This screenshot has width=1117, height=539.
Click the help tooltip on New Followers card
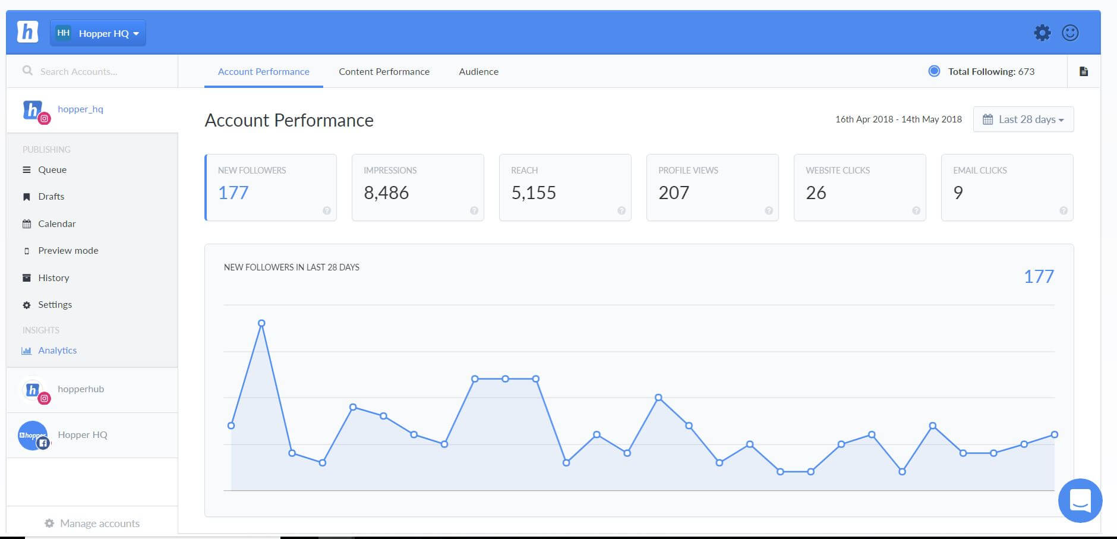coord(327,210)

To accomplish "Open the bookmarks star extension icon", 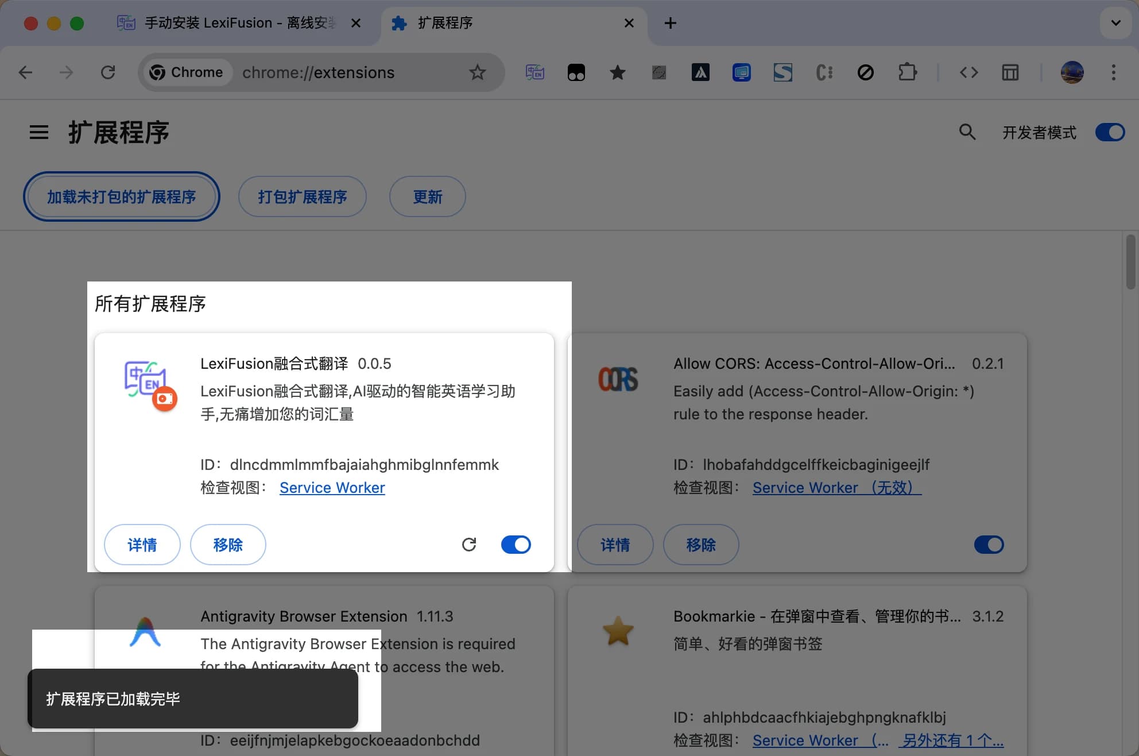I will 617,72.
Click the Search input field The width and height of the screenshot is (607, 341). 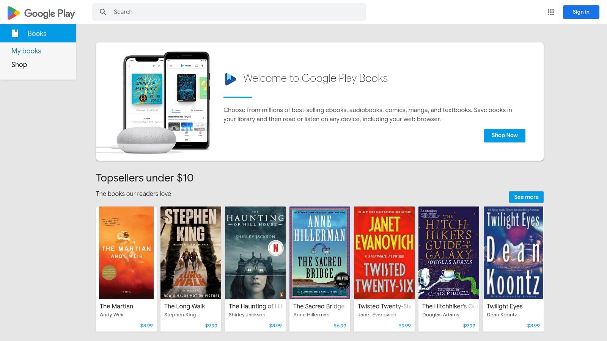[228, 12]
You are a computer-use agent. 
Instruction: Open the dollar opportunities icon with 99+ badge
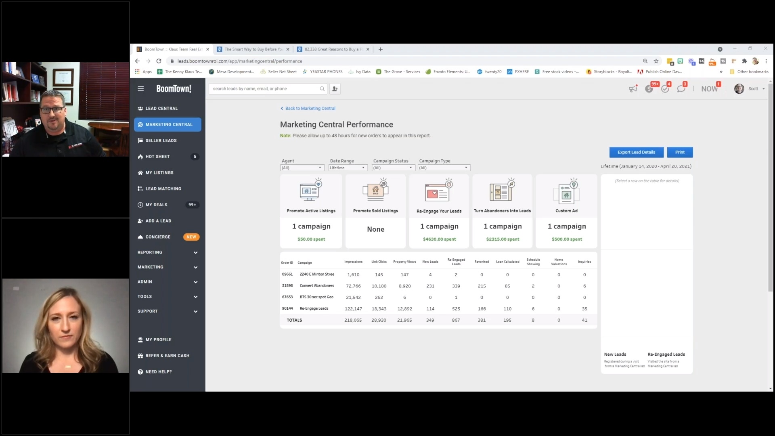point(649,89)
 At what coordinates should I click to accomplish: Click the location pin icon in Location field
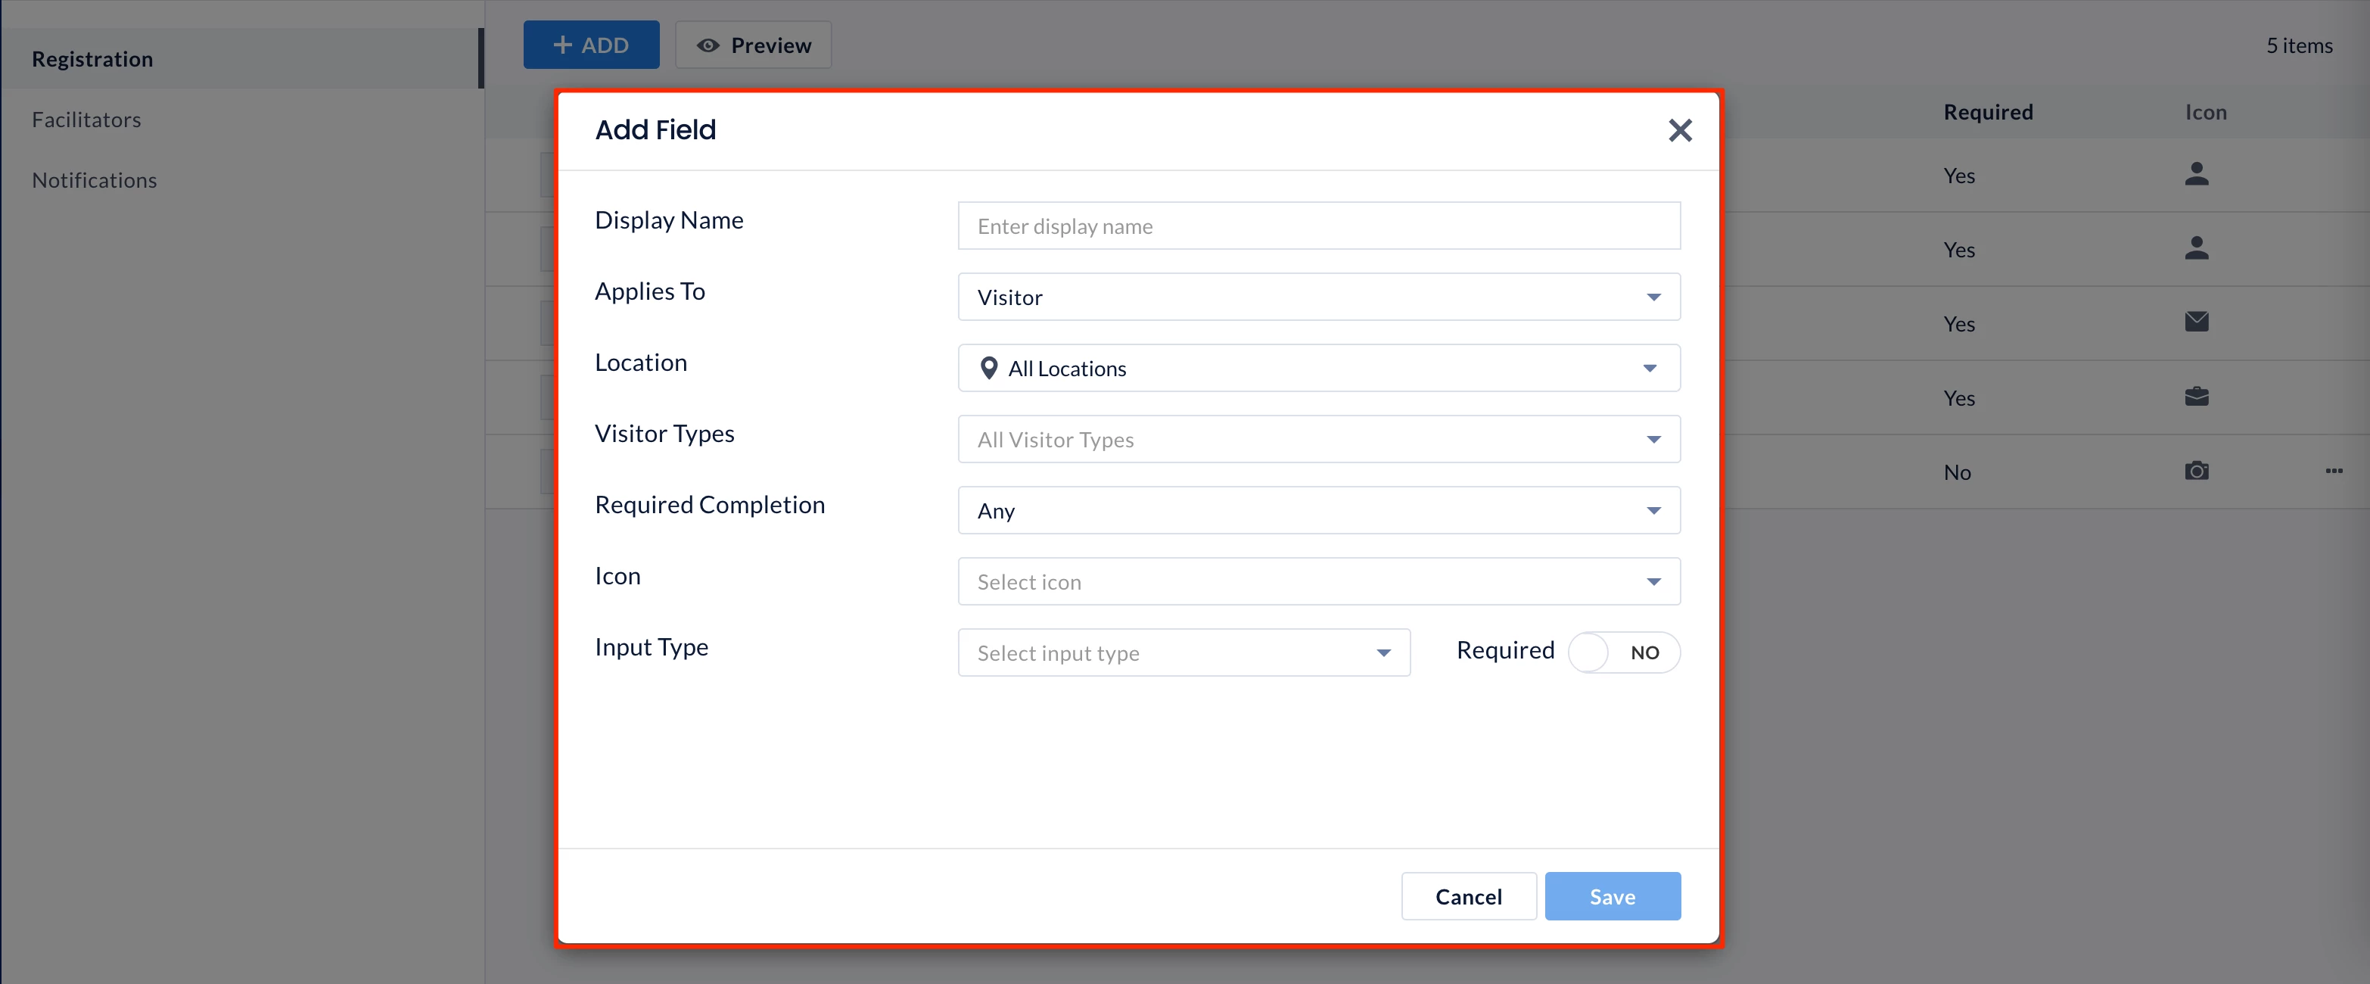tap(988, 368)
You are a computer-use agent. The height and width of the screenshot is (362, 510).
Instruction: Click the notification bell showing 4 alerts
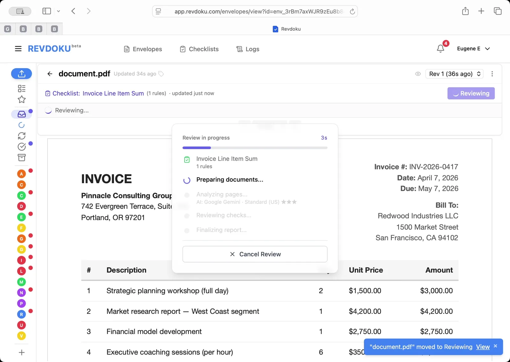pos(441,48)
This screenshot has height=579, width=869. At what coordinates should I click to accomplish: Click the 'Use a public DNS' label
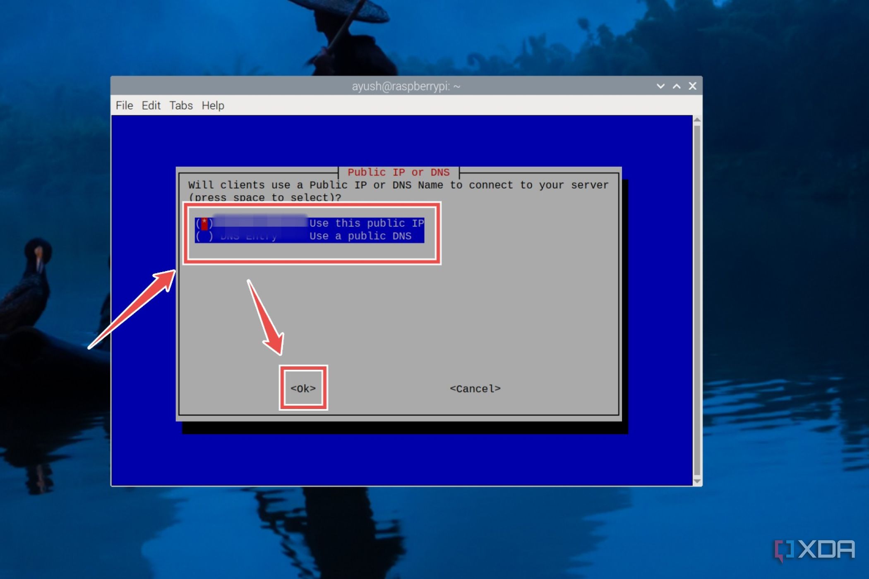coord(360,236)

# # # # # # #

Restate word for word the lines beginning with the one that contains "in Location field" and ending with the last line of the listing; pictures stay out.

 At what coordinates should I click to accomplish: Click the location pin icon in Location field
tap(988, 368)
You are a computer-use agent. The height and width of the screenshot is (362, 510).
Instruction: Click the notification bell showing 4 alerts
pos(441,48)
This screenshot has height=579, width=869. At what coordinates should I click to accomplish: Click the 'Use a public DNS' label
coord(360,236)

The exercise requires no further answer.